───── SELECTION ─────

As for the appService->Quit() called from die_cb (DieCB in the patch), it does indeed deliberately queue the work of exiting for after it returns:

// Quit the application. We will asynchronously call the appshell's
// Exit() method via nsAppExitEvent to allow one last pass
// through any events in the queue. This guarantees a tidy cleanup.


So attachment 608321 [details] [diff] [review] (with minor tweaks) should indeed fix bug #557601. I'm not sure whether it can be fixed in the current code.
As a minor aside, it would be desirable to do as much work as possible between SaveYourselfCB() and SmcSaveYourselfDone(), and as little as possible between DieCB() and SmcCloseConnection().

At least in KDE, the time-out for the first phase is slightly longer (15 seconds and configurable versus 10 seconds and not configurable IIRC)

But probably the convolutions required to accomplish this aren't worth it.
I'm guessing libsm/libice won't work on wayland? 

Looks like we might be able to get shutdown (but not logout) support from systemd. -https://wiki.freedesktop.org/www/Software/systemd/inhibit/
(In reply to Bryan Quigley from comment #20)
> I'm guessing libsm/libice won't work on wayland? 
> 
> Looks like we might be able to get shutdown (but not logout) support from
> systemd. -https://wiki.freedesktop.org/www/Software/systemd/inhibit/

Well, the ICE protocol was deliberately independent of the X11 protocol so I guess classical session managers could still work with wayland. In practice, I don't know.

A systemd-style logout inhibit would let us delay logout until firefox has saved everything it needs to. But it doesn't provide a way to save restore the position and desktop of each window, as libsm/xsmp does. Nor does it restore applications on the next login or let word-processor style apps restore with the currently-opened file.
I've updated the patch above, and have had some success with it, but it still needs some work in order to disconnect from the SM at the right time. It's been compiled and tested a little on top of 37.0.1, it just needed a couple of trivial conflicts resolved to rebase it to master, but hasn't been tested there.

Changes from v1
---------------

* Rebase to 37.0.1 and resolve conflicts
  - Drop MOZ_WIDGET_GTK == 2 checks
  - Unbitrot to match "Bug 777292 part 2 - Change all nsnull to
nullptr" (Note that this was actually Bug 626472)

─────

GIVEN PROBLEM:
Extend the bug discussion about session-manager support, picking up right after its last line.

───── DATASET CONTENT ─────

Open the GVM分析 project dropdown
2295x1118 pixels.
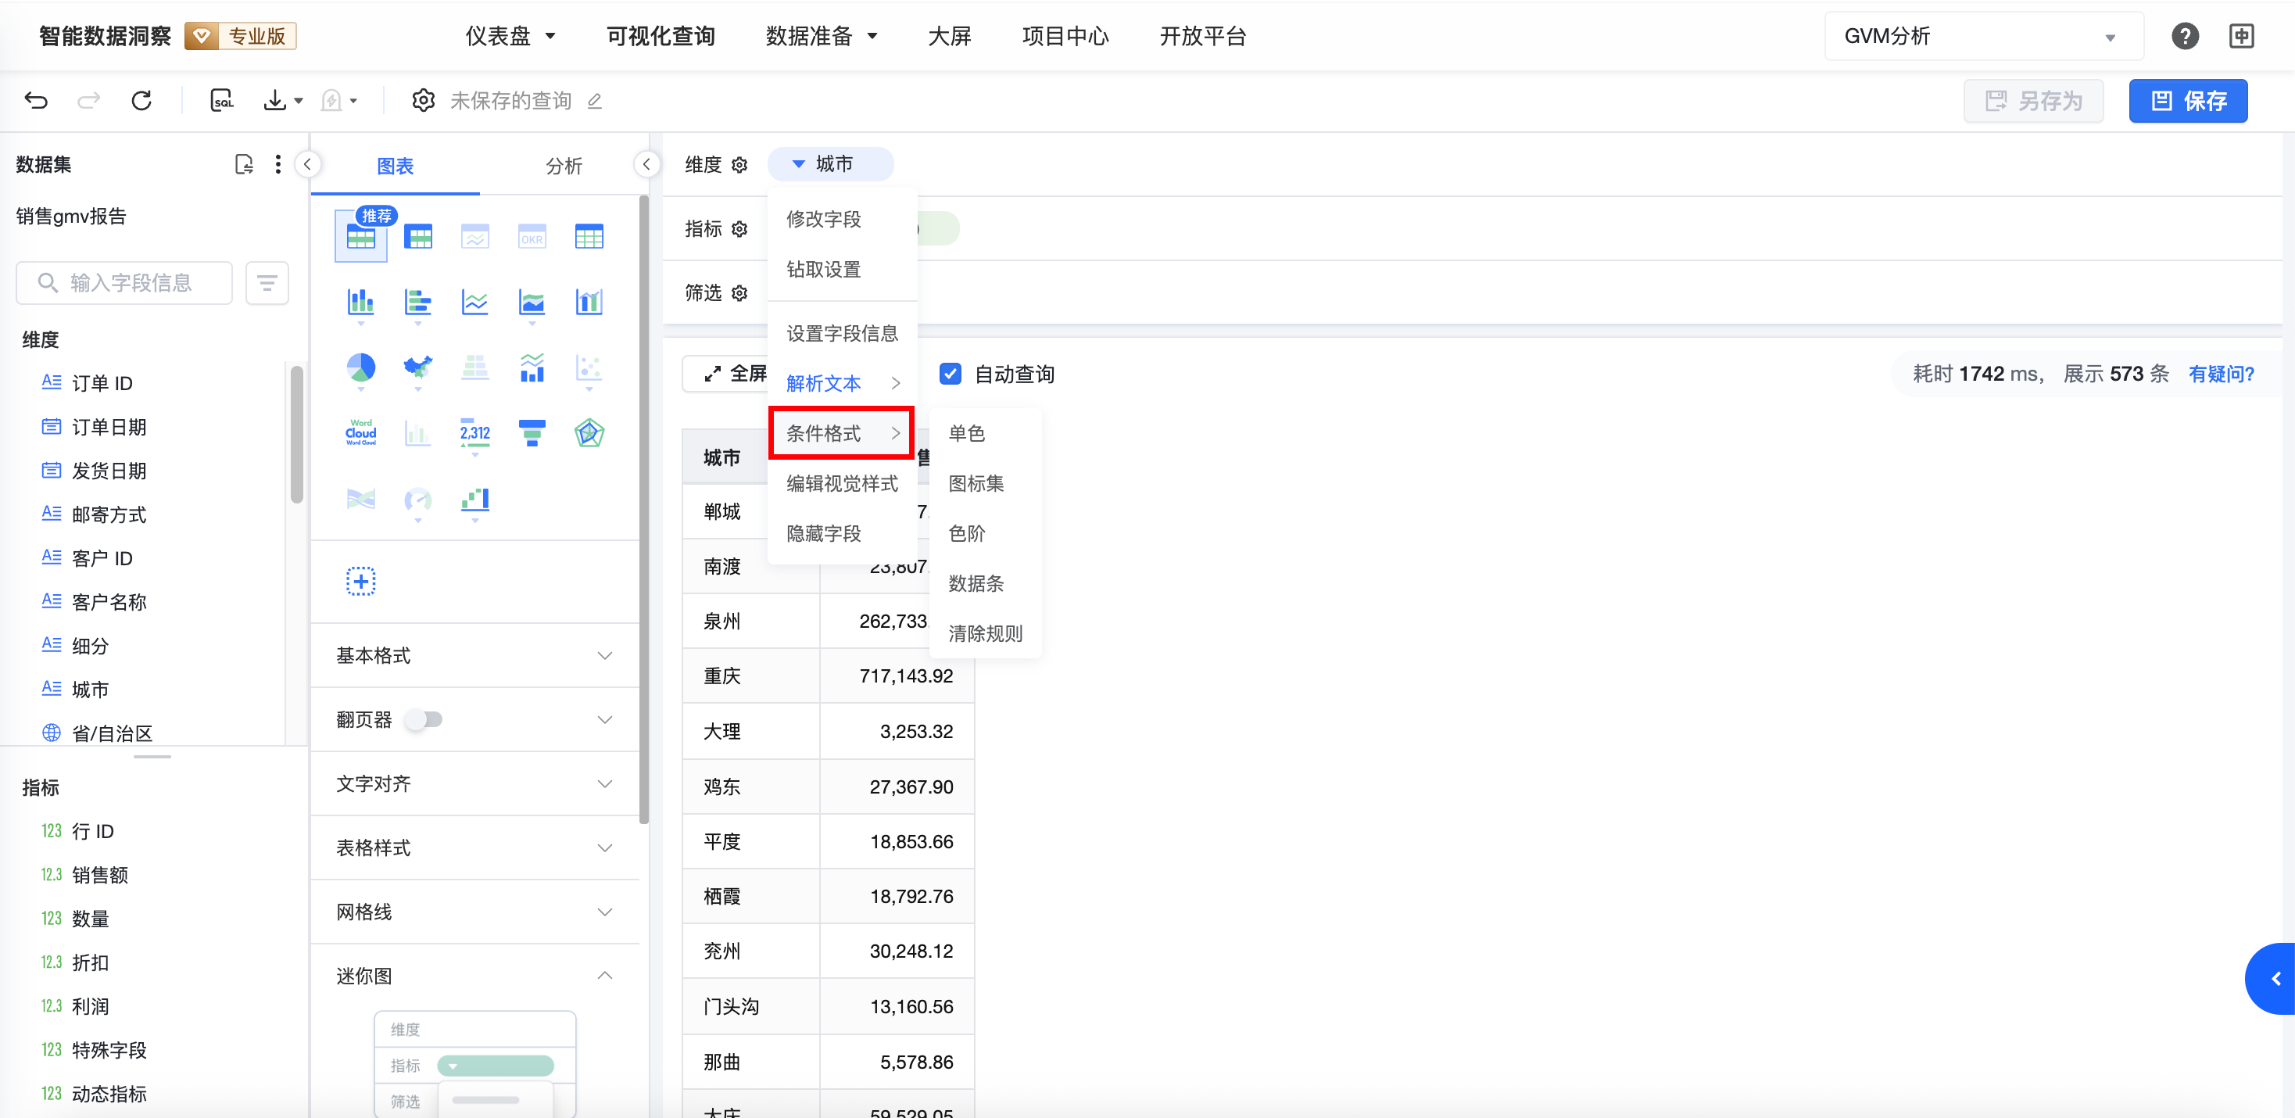(1982, 37)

─────

OUTPUT FOR THIS EXERCISE:
  - Unbitrot to match "Bug 773151: Convert nsCAutoString->nsAutoCString
CLOSED TREE r=bsmedberg"
  - Unbitrot to match "Bug 784739 - Switch from NULL to nullptr in
toolkit/;r=ehsan"
  - Avoid "Wwrite-strings" warning for static string conversion
* Further changes to the functionality of the patch
  - Don't DisconnectFromSM() until destructor.
  - Add comments explaining the rationale for disconnect timing wrt
shutdown phases
  - Expand some comments with more detail on the standard or
implementation issues
  - Don't IceSetErrorHandler, and add comment about the motivation for
IceSetIOErrorHandler
  - Rename client_id to prev_client_id; Rename new_client_id to
client_id
  - Set SM_CLIENT_ID on client leader window as per ICCM specified

Questions
---------

* Is the #define gtk_function gtk_function_, #undef gtk_function dance
in the gtk compat defines the right approach?
* are gio watch callbacks always guaranteed to be on the main thread?
* what should I use to log instead of printf?

Remaining issues
----------------
* Doesn't solve bug #557601 - DisconnectFromSM is called at the right
time when quitting firefox, but is too early on shutdown. I don't
understand why yet.
* The interaction call/response with the session manager needs some work
* Doesn't set a couple of SM properties that gnome-client did
* Doesn't use grabs to prevent interaction at the wrong time like
gnome-client did
To expand on it not yet solving bug #557601 - on normal application quit I see New state = DISCONNECTED
 after phase "web-workers-shutdown"; on SM-triggered shutdown/quit I've seen it DISCONNECTED just after phase "profile-change-teardown"..
Updated this patch again, and tested on master and on top of 45.0.1. It works
with both gtk2 and gtk3 builds but I'd still like feedback about whether I'm
doing the right thing with all the gtk plumbing.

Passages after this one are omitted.